[Information provided — start]
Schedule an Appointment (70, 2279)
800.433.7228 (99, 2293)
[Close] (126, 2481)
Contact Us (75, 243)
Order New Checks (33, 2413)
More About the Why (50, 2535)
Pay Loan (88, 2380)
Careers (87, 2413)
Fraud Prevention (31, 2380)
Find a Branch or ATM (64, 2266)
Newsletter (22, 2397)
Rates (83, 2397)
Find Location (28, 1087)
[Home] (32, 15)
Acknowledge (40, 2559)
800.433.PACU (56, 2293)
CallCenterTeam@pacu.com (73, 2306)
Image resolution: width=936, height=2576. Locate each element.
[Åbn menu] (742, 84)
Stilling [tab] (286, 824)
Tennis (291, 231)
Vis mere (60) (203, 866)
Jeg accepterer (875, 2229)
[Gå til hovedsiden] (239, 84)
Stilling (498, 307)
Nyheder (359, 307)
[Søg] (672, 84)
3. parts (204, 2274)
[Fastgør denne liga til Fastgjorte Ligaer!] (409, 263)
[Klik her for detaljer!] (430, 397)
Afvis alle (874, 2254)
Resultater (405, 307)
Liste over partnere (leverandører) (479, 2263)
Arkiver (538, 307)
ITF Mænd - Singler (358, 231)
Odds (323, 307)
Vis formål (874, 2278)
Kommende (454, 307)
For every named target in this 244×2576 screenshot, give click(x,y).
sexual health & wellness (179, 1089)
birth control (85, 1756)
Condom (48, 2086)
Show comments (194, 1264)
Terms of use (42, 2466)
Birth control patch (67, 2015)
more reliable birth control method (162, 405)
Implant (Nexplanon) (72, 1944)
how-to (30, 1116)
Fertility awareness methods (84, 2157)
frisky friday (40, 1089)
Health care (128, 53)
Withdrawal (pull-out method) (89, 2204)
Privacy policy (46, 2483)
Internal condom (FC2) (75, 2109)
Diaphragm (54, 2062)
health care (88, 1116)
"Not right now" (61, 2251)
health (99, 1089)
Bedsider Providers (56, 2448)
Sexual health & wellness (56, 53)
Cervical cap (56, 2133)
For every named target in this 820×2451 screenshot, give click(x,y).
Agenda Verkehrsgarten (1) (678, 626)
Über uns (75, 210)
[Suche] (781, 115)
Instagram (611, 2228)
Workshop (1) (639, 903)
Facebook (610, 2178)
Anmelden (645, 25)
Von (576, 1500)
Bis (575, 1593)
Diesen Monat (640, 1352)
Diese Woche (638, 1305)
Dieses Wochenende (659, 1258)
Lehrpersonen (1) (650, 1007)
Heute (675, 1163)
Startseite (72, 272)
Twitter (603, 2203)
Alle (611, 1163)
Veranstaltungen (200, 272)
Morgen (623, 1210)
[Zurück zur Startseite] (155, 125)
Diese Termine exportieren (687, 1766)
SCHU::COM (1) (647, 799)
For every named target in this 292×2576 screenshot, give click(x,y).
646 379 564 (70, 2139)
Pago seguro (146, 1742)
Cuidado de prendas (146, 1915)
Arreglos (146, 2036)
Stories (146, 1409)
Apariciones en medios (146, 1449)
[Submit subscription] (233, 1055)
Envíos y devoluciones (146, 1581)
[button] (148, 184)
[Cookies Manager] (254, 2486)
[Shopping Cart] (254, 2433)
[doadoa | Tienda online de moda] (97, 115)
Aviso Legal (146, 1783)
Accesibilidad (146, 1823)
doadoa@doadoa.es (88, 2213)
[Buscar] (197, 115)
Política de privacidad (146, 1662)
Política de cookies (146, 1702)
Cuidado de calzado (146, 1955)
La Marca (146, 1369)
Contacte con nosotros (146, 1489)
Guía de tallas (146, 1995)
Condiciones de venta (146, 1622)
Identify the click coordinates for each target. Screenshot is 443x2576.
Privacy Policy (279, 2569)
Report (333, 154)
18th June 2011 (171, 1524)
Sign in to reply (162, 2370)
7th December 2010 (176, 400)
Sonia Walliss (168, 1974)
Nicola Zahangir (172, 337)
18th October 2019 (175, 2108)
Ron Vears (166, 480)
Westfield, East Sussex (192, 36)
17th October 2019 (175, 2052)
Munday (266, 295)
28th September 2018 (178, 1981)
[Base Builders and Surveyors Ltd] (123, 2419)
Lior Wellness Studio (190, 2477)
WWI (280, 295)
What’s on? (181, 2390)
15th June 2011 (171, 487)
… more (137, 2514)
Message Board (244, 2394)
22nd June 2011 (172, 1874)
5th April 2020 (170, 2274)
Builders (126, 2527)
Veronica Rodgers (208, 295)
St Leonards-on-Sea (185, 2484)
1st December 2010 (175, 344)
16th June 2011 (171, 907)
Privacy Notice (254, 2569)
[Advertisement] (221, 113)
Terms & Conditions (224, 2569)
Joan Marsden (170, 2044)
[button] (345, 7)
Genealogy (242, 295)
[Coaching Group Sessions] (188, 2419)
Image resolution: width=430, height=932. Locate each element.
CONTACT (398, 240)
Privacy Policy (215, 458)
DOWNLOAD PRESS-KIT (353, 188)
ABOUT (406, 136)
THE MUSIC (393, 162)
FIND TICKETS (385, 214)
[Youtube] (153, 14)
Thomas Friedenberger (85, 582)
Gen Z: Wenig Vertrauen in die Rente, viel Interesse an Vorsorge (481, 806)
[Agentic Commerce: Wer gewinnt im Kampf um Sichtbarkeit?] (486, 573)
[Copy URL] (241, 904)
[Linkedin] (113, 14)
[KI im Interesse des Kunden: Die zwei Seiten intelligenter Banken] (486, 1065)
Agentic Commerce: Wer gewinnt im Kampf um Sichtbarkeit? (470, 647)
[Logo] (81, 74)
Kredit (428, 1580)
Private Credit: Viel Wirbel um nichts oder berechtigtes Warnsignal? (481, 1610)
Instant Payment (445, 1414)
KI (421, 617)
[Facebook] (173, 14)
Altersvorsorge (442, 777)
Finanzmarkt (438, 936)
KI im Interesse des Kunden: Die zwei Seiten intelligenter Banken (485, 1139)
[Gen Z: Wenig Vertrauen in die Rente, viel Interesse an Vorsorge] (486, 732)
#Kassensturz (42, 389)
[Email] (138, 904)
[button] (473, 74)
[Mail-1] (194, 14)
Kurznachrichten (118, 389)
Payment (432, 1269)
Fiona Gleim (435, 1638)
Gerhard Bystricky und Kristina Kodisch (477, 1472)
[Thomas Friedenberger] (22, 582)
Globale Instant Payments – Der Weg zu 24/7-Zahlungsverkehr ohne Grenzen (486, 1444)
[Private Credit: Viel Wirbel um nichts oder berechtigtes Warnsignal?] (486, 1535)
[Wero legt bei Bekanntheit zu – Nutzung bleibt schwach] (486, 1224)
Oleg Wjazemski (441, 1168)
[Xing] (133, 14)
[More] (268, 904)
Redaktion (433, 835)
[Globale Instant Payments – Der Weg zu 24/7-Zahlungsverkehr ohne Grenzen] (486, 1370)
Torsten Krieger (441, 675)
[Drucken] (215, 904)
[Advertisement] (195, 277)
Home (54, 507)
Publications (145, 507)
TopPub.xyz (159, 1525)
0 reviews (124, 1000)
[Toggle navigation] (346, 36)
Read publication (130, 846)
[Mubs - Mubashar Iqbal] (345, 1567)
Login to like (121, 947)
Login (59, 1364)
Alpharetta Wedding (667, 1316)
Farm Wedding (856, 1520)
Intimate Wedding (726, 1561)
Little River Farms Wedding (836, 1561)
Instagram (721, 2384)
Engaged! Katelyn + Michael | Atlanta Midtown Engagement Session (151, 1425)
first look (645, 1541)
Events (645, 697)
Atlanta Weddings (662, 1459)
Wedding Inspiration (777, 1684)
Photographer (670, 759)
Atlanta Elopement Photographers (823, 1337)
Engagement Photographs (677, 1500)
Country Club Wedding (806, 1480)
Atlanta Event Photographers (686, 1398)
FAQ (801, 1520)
[Information provided — finish]
__What the task requires__: Give back exactly the lines from the beginning of the records through the line containing "Resultater (405, 307)", and only those.

__Answer space__:
Schedule an Appointment (70, 2279)
800.433.7228 (99, 2293)
[Close] (126, 2481)
Contact Us (75, 243)
Order New Checks (33, 2413)
More About the Why (50, 2535)
Pay Loan (88, 2380)
Careers (87, 2413)
Fraud Prevention (31, 2380)
Find a Branch or ATM (64, 2266)
Newsletter (22, 2397)
Rates (83, 2397)
Find Location (28, 1087)
[Home] (32, 15)
Acknowledge (40, 2559)
800.433.PACU (56, 2293)
CallCenterTeam@pacu.com (73, 2306)
Image resolution: width=936, height=2576. Locate each element.
[Åbn menu] (742, 84)
Stilling [tab] (286, 824)
Tennis (291, 231)
Vis mere (60) (203, 866)
Jeg accepterer (875, 2229)
[Gå til hovedsiden] (239, 84)
Stilling (498, 307)
Nyheder (359, 307)
[Søg] (672, 84)
3. parts (204, 2274)
[Fastgør denne liga til Fastgjorte Ligaer!] (409, 263)
[Klik her for detaljer!] (430, 397)
Afvis alle (874, 2254)
Resultater (405, 307)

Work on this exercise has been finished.